▶ **Extract to read**:
────────────────
In addition to binding lipoproteins, SR-BI can mediate selective lipoprotein cholesterol uptake.⁵ Selective lipid uptake was initially discovered during analysis of HDL metabolism in vivo in rodents. Selective uptake involves cholesterol delivery from plasma HDL to tissues (especially the liver and steroidogenic tissues) without HDL particle degradation.^18,19 Studies using purified SR-BI reconstituted into artificial liposomes have established that SR-BI by itself can mediate HDL binding and selective lipid uptake without the requirement of other proteins or specialized cellular structures.²⁰ Additionally, SR-BI–mediated uptake of lipids other than cholesterol, including phospholipids, triglycerides, and -tocopherol, has been described.⁶ Additional analysis of SR-BI–mediated selective uptake has indicated that SR-BI facilitates lipid uptake by a two-step mechanism involving an initial productive lipoprotein binding step followed by an efficient lipid transfer step.^12,14,21,22 Additional studies will be required to determine if, in some tissues, SR-BI–mediated retroendocytosis of HDL particles during selective lipoprotein cholesteryl ester uptake also plays a role in this process.²³ The detailed molecular interactions between lipoproteins and SR-BI that result in productive binding and lipid transport remain to be established. The recent discovery of chemical inhibitors of the transfer of lipids mediated by SR-BI should provide new mechanistic insights into this lipid uptake pathway.²²

In some types of cultured cells, SR-BI seems to be concentrated in plasma membrane caveolae.⁶ It has been reported that caveolae are the sites where SR-BI–mediated selective cholesterol uptake occurs before irreversible internalization of cholesterol into intracellular compartments.²⁴ The formation of a caveolin-containing multiprotein complex may participate in the transport of cholesteryl esters taken up via SR-BI from the cell surface into intracellular membranes.²⁵ However, recent studies in some cell types have suggested that expression of one major form of caveolin, caveolin-1, which is a principle protein component of many caveolae, does not affect²⁶ or decreases^27,28 SR-BI–mediated selective uptake of HDL lipids and that localization of SR-BI in caveolae-like domains may not be required for SR-BI–mediated selective cholesteryl ester uptake.^20,29 SR-BI expression induces the formation of specialized structures called microvillar channels in cultured cells and in steroidogenic tissues in vivo.^30,31 These structures seem to be the sites of SR-BI–mediated selective uptake in these cells. The roles of diverse specialized membrane domains in SR-BI–mediated lipid transport between HDL and cells remain to be defined.
────────────────
▶ **Data listing**:
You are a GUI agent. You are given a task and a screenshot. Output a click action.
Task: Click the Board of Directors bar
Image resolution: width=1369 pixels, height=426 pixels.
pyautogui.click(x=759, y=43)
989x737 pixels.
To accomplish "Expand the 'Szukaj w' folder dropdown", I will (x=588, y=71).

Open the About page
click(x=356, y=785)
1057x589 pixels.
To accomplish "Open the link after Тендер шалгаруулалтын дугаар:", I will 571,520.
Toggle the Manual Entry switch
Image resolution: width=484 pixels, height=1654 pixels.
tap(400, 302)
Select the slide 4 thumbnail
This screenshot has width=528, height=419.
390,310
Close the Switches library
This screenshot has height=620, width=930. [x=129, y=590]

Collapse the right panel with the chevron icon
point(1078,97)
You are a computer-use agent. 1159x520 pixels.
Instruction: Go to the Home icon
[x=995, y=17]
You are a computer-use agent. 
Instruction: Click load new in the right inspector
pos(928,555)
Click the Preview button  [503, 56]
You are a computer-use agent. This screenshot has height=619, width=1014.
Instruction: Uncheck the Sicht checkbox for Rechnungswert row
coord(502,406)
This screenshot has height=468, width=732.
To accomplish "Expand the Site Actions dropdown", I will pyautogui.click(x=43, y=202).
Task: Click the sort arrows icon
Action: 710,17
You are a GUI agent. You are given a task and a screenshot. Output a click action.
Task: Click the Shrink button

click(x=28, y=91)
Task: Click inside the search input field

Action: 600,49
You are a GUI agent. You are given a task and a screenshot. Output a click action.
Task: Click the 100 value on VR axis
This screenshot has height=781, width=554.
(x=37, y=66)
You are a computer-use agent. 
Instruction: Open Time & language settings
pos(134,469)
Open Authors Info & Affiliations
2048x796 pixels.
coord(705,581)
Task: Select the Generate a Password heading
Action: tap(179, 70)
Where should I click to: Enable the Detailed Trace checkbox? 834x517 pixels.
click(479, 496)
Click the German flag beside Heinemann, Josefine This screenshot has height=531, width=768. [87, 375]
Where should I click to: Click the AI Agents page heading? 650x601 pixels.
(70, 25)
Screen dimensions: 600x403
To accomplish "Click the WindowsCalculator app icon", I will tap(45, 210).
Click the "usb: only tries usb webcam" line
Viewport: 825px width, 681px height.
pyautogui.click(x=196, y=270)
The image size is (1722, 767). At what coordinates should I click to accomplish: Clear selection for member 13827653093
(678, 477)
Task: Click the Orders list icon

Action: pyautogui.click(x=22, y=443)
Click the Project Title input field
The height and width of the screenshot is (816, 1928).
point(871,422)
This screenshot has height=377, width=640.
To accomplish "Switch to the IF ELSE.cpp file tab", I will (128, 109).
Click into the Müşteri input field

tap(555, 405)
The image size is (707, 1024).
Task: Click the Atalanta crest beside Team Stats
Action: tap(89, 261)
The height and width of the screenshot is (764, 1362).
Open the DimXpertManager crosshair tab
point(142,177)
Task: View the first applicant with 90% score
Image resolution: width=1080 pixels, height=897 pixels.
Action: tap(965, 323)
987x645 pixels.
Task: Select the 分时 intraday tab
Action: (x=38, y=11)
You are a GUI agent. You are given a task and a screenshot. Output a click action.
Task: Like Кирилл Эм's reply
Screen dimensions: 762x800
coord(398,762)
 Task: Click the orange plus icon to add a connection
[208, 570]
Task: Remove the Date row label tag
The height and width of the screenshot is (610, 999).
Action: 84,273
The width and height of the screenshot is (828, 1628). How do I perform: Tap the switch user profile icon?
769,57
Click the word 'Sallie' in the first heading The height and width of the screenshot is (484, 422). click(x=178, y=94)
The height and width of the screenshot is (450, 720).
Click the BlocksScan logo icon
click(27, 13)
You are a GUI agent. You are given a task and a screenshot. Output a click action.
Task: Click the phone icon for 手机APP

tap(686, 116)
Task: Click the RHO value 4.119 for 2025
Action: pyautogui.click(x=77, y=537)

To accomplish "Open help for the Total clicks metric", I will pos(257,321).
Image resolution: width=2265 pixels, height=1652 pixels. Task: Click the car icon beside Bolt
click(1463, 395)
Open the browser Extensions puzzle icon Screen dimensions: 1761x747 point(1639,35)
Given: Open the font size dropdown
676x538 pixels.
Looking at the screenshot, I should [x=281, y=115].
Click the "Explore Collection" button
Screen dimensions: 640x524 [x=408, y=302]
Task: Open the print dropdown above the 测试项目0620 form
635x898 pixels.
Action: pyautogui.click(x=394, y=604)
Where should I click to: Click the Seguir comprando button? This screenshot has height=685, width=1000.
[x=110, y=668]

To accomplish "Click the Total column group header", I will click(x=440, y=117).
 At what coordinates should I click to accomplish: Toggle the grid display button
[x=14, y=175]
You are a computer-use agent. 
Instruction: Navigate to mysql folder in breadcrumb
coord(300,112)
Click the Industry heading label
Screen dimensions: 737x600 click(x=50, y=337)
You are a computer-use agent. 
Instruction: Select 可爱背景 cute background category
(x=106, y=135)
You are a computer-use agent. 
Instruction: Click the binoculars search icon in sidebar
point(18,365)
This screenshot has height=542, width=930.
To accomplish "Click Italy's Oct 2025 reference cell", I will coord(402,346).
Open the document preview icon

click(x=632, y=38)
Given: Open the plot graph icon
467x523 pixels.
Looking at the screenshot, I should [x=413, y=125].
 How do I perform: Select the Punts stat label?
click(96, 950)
────────────────
▶ **What is being asked**:
The passage on SR-BI lists several matters as still unsettled or needing further study. Name each of them.

▶ **Solution to the problem**:
- Whether, in some tissues, SR-BI–mediated retroendocytosis of HDL particles during selective lipoprotein cholesteryl ester uptake also plays a role in this process.
- The detailed molecular interactions between lipoproteins and SR-BI that result in productive binding and lipid transport.
- The roles of diverse specialized membrane domains in SR-BI–mediated lipid transport between HDL and cells.